IMG_20131114_0002 - kopie.jpg (historic)
Miluše Kepková
zdroj: maturitní tablo, Eva Palivodová

  Miluše Kepková, née Kašparová, was born on February 7, 1927, in Pilsen. She graduated from a professional school for women. Beginning in the summer of 1942, she was involved in resistance activities together with her parents Stanislav Kašpar and Štěpánka Kašparová. They were helping the resistance group, the Second Light Secret Division, and Miluše was acting as a liaison. Her father worked at the Alfa Cinema in Pilsen and was able to acquire valuable information from the German directors. He also hide fugitive POWs in the cinema. From October 1943 to June 1944, the family was hiding a member of the resistance movement, Miroslav Ferra. However, the group was revealed in June 1944 and Miluše‘s parents were arrested. Her brother, Stanislav, who was 1 year old at that time, was cared for by their aunt‘s family.
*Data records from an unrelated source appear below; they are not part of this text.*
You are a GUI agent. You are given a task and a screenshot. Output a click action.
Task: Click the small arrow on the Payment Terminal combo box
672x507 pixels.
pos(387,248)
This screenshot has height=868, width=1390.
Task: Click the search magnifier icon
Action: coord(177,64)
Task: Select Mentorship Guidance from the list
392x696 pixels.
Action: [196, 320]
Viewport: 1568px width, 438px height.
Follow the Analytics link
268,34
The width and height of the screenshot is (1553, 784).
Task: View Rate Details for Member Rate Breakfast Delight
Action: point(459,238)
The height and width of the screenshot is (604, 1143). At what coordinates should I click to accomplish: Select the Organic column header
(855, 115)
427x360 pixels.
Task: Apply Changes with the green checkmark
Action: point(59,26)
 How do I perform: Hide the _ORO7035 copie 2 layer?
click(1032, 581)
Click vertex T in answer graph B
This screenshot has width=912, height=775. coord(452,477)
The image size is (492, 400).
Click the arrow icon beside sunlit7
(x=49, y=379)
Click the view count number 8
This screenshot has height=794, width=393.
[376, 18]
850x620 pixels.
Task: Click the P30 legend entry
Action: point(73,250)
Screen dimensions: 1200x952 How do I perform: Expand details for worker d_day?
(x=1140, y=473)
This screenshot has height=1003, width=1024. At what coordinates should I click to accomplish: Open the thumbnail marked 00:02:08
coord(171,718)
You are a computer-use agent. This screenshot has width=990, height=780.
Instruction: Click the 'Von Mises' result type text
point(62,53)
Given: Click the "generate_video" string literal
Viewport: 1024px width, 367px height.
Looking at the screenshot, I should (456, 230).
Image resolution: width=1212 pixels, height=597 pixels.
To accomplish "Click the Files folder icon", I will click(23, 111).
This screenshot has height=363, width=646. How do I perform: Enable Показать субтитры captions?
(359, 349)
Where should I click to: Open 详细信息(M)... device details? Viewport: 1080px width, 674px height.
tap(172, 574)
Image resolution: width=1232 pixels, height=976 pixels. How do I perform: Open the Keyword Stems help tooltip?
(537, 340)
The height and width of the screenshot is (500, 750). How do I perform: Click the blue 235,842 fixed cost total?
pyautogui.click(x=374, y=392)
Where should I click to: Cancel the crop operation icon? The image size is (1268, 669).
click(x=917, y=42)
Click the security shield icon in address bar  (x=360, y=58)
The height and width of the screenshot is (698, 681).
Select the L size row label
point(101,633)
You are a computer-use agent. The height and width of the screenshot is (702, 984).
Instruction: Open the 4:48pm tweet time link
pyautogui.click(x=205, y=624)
However, aunt Zdráhalová was later imprisoned and executed herself. Miluše and her mother were imprisoned in Theresienstadt. Her mother experienced very harsh interrogations there. Her father was in Theresienstadt as well – he worked at the construction site of an underground factory called Richard. After a series of interrogations, they were tried by a German special court (Sondergericht) on 4 October, 1944. Miluše Kašparová was sentenced to one year in a juvenile prison and her parents were sentenced to death. They were executed in the Pankrác prison on 20 October, 1944. Miluše was incarcerated in Pankrác and after a long and tortuous tour of German prisons, she was put in a juvenile prison in Rothenfeld, where she spent the rest of the war and was liberated by the U.S. army. After she returned to Pilsen, life was very tough for her at the beginning. After she completed her education, she became a teacher and worked in various nursery schools In Pilsen and its surroundings.